We provide brief notes on various stages in using the DAI interface:
Contents |
1. Registering a database object with MCAT:
(a) Register the location of the database using ingestLocation command using the string "<hostname>:<databasename>:<instancename>" as the netprefix parameter.
<hostname> is the name of the host where the SRBserver brokering the database is located. <databasename> is the name of the database. <instancename> is the name of the database instance or it can also be the name of the user under which the database is going to be accessed.
Example: ingestLocation 'catharsis dlib1 DB' 'catharsis.sdsc.edu:dlib1:srb' 'catharsis sdsc' srb sdsc
Currently we provide only one user per resource (i.e., per location).
We plan to provide a more flexible combination in a later release.
(b) Register the resource using ingestResource command with as the default path name, '??? table database' as the resource type, where ??? can be oracle, db2 or illustra.
Example: ingestResource 'ora-dlib1-sdsc' 'oracle table database' 'catharsis dlib1 DB' permanent 0
(c) Register the database itself as a SRB dataset using the Sregister command and use options -D 'database shadow object' /* for datatype */ and (empty string) for RegisteringObjectPath value.
Example: Sregister -D 'database shadow object' -R ora-dlib1-sdsc dlib1
The shadow object is a unique concept in SRB. Normally, when we ingest or register an object in SRB, the object is considered to be an atomic object and is retrieved as such when accessed. When we register (shadow objects cannot be ingested) a shadow object in SRB, it implies that the object is not a 'real' object (with its own bits and bytes), but stands for (or is a pointer to) a set or structure of objects. Using the data type 'directory shadow object' one can register a directory in SRB without registering (or ingesting) its component files and sub-directories). In this sense the path name registered for that object is partial and gives a prefix. During actual access, the user provides the suffix portion of the path that is appended to the path. The shadow object in this sense is not a real object but stands for a structured set of objects whose contents/access paths are defined at access time.
The 'database shadow object' provides a data type for a database. With the path name being empty, it will allow any query to be sent to the database.

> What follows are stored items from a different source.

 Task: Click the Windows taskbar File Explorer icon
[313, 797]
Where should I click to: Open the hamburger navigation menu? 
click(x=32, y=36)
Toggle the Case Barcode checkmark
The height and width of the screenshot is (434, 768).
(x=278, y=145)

One can provide for a more controlled querying by giving a partial path such as 'select ' instead of . Note that the default path registered as RegisteringObjectPath can contain variables in them and hence a very flexible but uniquely controllable querying is possible.
Examples: Sregister -D 'database shadow object' -R ora-dlib1-sdsc 'select * from AA ' dlib1 with the where condition optionally specified by the user.
Sregister -D 'database shadow object' -R ora-dlib1-sdsc '<TEMPLATETYPE>HTMLREL</TEMPLATETYPE> select ' dlib1 which predefines a template to be used for accessing results from this database through this object.
(d) Enter the three lines (for Oracle) in data/TableConfig file: OracleUser '<databasename>:<instancename>' '<username>' OraclePasswd '<databasename>:<instancename>' '<password>' OracleHome '<databasename>:<instancename>' '<home-dir-of-oracle>' <username> is the name of the user under which the database is going to be accessed. <password> is the password to be used when connecting to the database. <home-dir-of-oracle> is the path name of Oracle Homeas given in ORACLE_HOME Example: OracleUser 'dlib1:srb' 'sekar'
OraclePasswd 'dlib1:srb' 'sekarpassword' OracleHome 'dlib1:srb' '/usr/local/apps/oracle/product/9.2.0'
In case of DB2, use the phrases Db2User and Db2Passwd and for Illustra use the phrases IllusUser and IllusPasswd. Sample TableConfig file in data directory gives the info for other database systems.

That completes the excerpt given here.